# [Task statement]
Your job is to set down the listing again exactly as it stands.

[Start of Attachment]

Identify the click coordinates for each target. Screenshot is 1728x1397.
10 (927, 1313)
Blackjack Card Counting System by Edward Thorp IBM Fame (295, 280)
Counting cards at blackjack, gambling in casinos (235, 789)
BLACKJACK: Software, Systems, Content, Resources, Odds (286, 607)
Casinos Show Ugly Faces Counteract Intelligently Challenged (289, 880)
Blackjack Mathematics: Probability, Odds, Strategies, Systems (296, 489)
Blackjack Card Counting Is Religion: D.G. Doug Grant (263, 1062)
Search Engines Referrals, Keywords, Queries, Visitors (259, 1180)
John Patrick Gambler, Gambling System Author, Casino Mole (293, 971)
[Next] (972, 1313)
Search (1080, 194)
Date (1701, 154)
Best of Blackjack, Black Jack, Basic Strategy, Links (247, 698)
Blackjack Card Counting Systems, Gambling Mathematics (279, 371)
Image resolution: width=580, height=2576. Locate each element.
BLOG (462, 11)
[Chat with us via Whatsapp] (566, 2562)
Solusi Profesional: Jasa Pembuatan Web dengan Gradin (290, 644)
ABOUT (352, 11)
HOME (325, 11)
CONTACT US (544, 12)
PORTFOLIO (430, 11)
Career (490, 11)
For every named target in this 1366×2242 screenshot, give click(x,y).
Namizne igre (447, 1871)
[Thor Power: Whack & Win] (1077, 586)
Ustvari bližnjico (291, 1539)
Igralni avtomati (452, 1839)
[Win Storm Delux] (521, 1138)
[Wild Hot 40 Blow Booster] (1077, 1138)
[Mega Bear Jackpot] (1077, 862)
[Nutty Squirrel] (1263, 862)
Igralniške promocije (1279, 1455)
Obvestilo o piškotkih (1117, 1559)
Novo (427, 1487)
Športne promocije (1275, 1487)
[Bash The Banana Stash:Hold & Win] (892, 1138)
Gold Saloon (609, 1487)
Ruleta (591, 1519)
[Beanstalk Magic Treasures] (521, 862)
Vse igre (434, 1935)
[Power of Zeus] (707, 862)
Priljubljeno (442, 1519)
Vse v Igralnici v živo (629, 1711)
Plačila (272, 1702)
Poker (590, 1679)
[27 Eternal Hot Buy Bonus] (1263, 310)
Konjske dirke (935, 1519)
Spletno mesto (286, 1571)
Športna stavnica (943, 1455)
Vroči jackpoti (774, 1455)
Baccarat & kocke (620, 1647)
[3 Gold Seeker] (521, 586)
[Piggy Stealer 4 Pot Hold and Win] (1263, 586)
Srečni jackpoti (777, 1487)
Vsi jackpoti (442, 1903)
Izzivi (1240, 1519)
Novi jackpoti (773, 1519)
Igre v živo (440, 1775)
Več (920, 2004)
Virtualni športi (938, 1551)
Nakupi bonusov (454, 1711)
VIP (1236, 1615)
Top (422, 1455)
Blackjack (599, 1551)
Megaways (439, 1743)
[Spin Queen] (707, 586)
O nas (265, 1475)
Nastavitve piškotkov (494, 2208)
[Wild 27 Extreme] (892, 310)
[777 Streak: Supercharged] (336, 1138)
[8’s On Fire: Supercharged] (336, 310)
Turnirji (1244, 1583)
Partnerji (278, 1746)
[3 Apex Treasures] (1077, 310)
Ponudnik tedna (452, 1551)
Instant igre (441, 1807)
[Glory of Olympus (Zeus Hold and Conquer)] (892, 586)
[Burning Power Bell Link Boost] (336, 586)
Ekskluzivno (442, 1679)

[End of Attachment]

# [Solution to the problem]
Identify the click coordinates for each target. Screenshot is 1728x1397.
10 (927, 1313)
Blackjack Card Counting System by Edward Thorp IBM Fame (295, 280)
Counting cards at blackjack, gambling in casinos (235, 789)
BLACKJACK: Software, Systems, Content, Resources, Odds (286, 607)
Casinos Show Ugly Faces Counteract Intelligently Challenged (289, 880)
Blackjack Mathematics: Probability, Odds, Strategies, Systems (296, 489)
Blackjack Card Counting Is Religion: D.G. Doug Grant (263, 1062)
Search Engines Referrals, Keywords, Queries, Visitors (259, 1180)
John Patrick Gambler, Gambling System Author, Casino Mole (293, 971)
[Next] (972, 1313)
Search (1080, 194)
Date (1701, 154)
Best of Blackjack, Black Jack, Basic Strategy, Links (247, 698)
Blackjack Card Counting Systems, Gambling Mathematics (279, 371)
Image resolution: width=580, height=2576. Locate each element.
BLOG (462, 11)
[Chat with us via Whatsapp] (566, 2562)
Solusi Profesional: Jasa Pembuatan Web dengan Gradin (290, 644)
ABOUT (352, 11)
HOME (325, 11)
CONTACT US (544, 12)
PORTFOLIO (430, 11)
Career (490, 11)
For every named target in this 1366×2242 screenshot, give click(x,y).
Namizne igre (447, 1871)
[Thor Power: Whack & Win] (1077, 586)
Ustvari bližnjico (291, 1539)
Igralni avtomati (452, 1839)
[Win Storm Delux] (521, 1138)
[Wild Hot 40 Blow Booster] (1077, 1138)
[Mega Bear Jackpot] (1077, 862)
[Nutty Squirrel] (1263, 862)
Igralniške promocije (1279, 1455)
Obvestilo o piškotkih (1117, 1559)
Novo (427, 1487)
Športne promocije (1275, 1487)
[Bash The Banana Stash:Hold & Win] (892, 1138)
Gold Saloon (609, 1487)
Ruleta (591, 1519)
[Beanstalk Magic Treasures] (521, 862)
Vse igre (434, 1935)
[Power of Zeus] (707, 862)
Priljubljeno (442, 1519)
Vse v Igralnici v živo (629, 1711)
Plačila (272, 1702)
Poker (590, 1679)
[27 Eternal Hot Buy Bonus] (1263, 310)
Konjske dirke (935, 1519)
Spletno mesto (286, 1571)
Športna stavnica (943, 1455)
Vroči jackpoti (774, 1455)
Baccarat & kocke (620, 1647)
[3 Gold Seeker] (521, 586)
[Piggy Stealer 4 Pot Hold and Win] (1263, 586)
Srečni jackpoti (777, 1487)
Vsi jackpoti (442, 1903)
Izzivi (1240, 1519)
Novi jackpoti (773, 1519)
Igre v živo (440, 1775)
Več (920, 2004)
Virtualni športi (938, 1551)
Nakupi bonusov (454, 1711)
VIP (1236, 1615)
Top (422, 1455)
Blackjack (599, 1551)
Megaways (439, 1743)
[Spin Queen] (707, 586)
O nas (265, 1475)
Nastavitve piškotkov (494, 2208)
[Wild 27 Extreme] (892, 310)
[777 Streak: Supercharged] (336, 1138)
[8’s On Fire: Supercharged] (336, 310)
Turnirji (1244, 1583)
Partnerji (278, 1746)
[3 Apex Treasures] (1077, 310)
Ponudnik tedna (452, 1551)
Instant igre (441, 1807)
[Glory of Olympus (Zeus Hold and Conquer)] (892, 586)
[Burning Power Bell Link Boost] (336, 586)
Ekskluzivno (442, 1679)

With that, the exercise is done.